O presidente Luiz Inácio Lula da Silva afirmou, nesta quarta-feira (17/12), que o governo federal encerrou o ano com um saldo positivo na relação com o Congresso Nacional, mesmo diante de um cenário político inicialmente desfavorável. A declaração ocorreu durante uma reunião ministerial na Granja do Torto, em Brasília, onde o líder petista fez um balanço da articulação política e agradeceu aos aliados pela aprovação de pautas estratégicas. Lula destacou que o início do mandato foi marcado por dificuldades e incertezas, descrevendo a posse como uma situação “muito adversa” e “quase impossível”. Ele enfatizou a importância do diálogo institucional com os presidentes da Câmara e do Senado, Arthur Lira e Rodrigo Pacheco, respectivamente, que permitiu viabilizar votações importantes através de negociações democráticas.
O chefe do Executivo agradeceu especificamente aos líderes como Randolfe Rodrigues, Jaques Wagner e José Guimarães, além de líderes partidários que contribuíram para as aprovações. Lula mencionou uma boa relação com figuras como Hugo Motta, Davi Alcolumbre, Lira e Pacheco, expressando gratidão pelo apoio ao longo dos três anos.
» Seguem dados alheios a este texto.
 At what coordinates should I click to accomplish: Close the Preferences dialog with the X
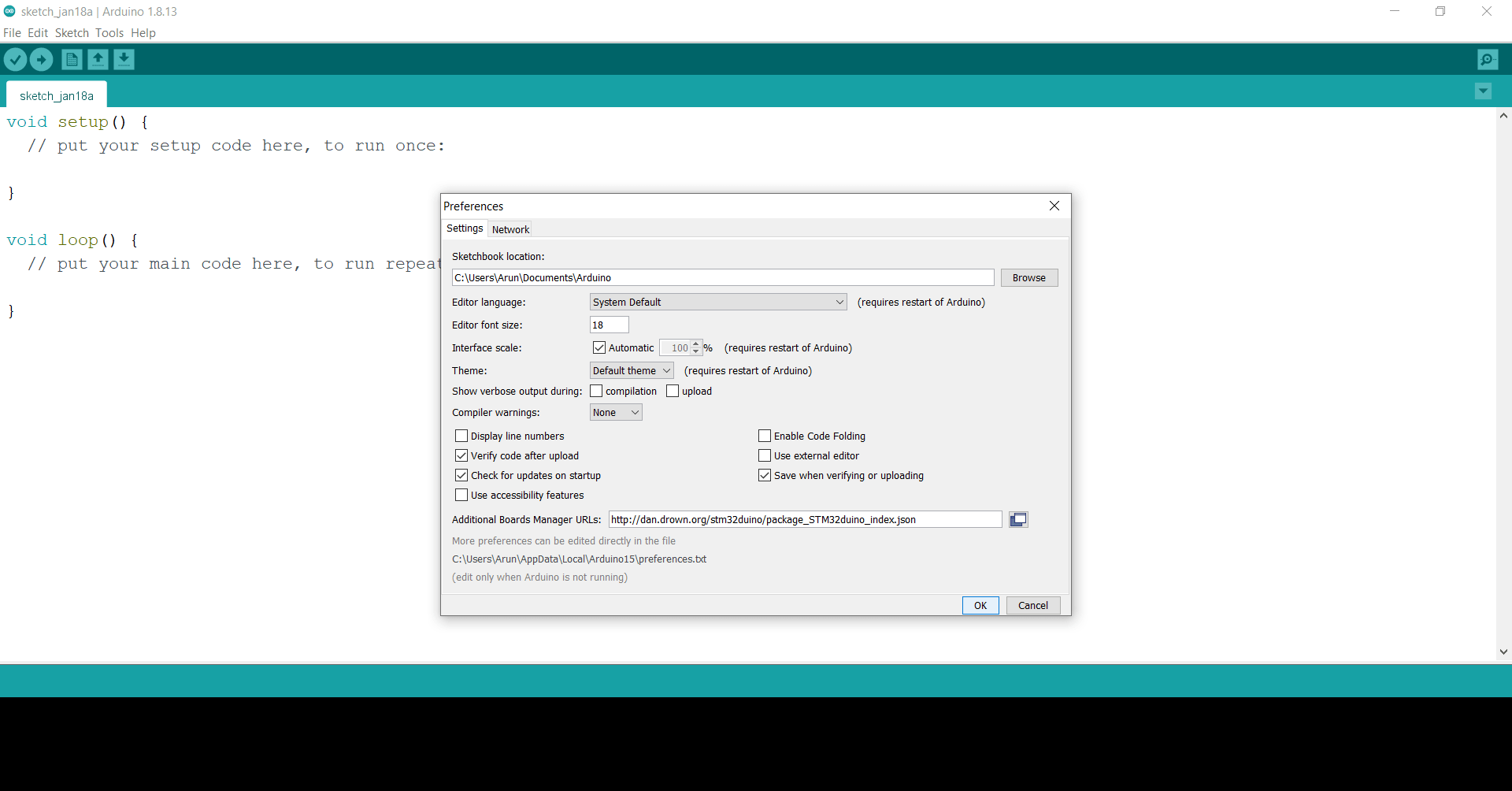point(1054,206)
Segundo ele, a negociação é essencial no processo democrático, envolvendo ceder quando necessário e priorizar o interesse da população brasileira. O presidente reforçou que o foco deve ser no bem-estar do povo, declarando: “Se o povo ganhar, é o que interessa para nós”.
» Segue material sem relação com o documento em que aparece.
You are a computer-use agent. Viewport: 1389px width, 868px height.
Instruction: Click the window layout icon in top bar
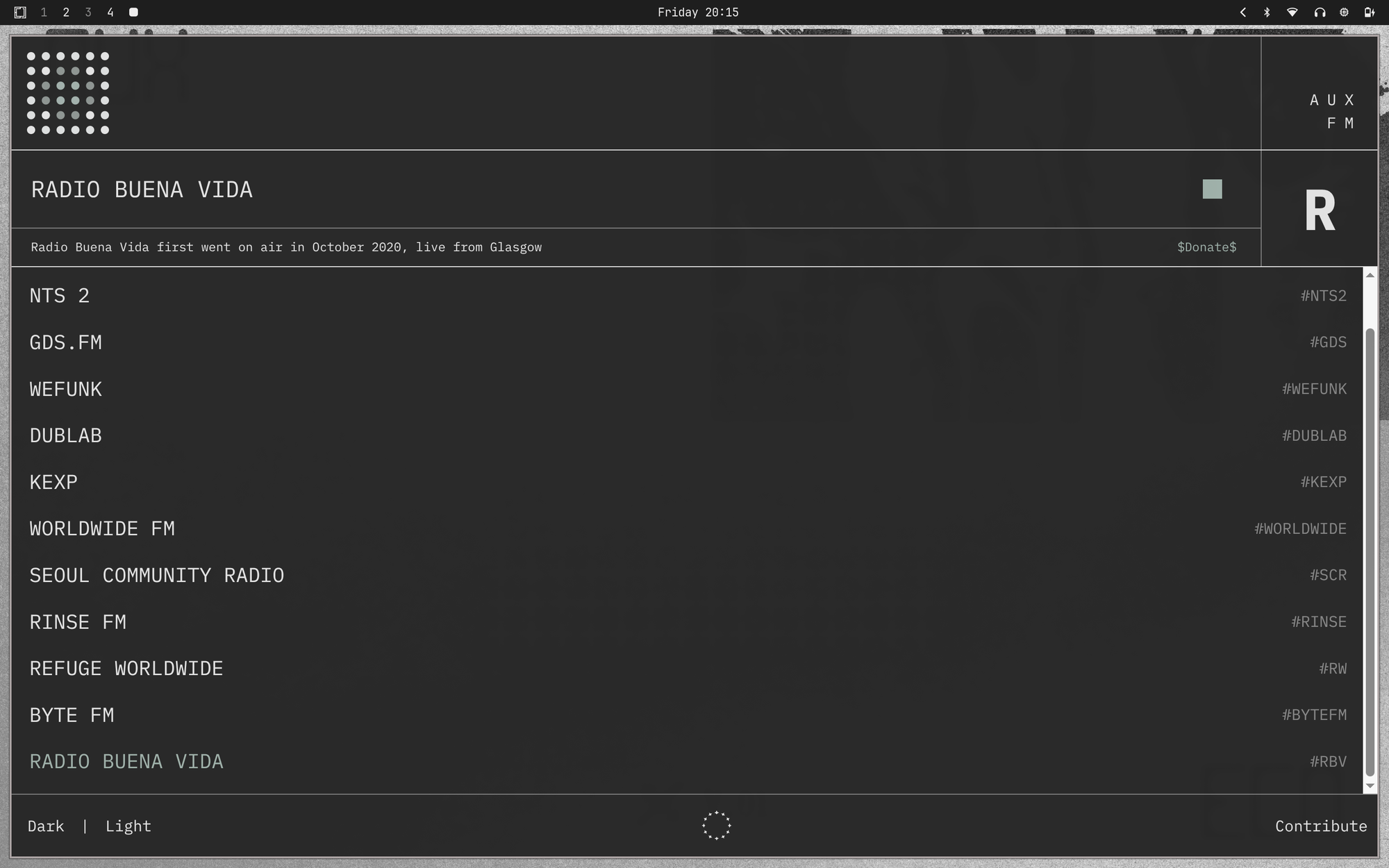click(20, 12)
Na avaliação de Lula, o desempenho do governo no Legislativo é incomum dada a correlação de forças no Parlamento, afirmando não conhecer na história um governo que aprovasse metade do que foi conquistado em um Congresso adverso. Ele atribuiu o sucesso à política de negociação, paciência e conversa, descrevendo-o como a “vitória do multilateralismo”. O petista concluiu que, mesmo em momentos de conflito, o diálogo deve prevalecer para avançar o país.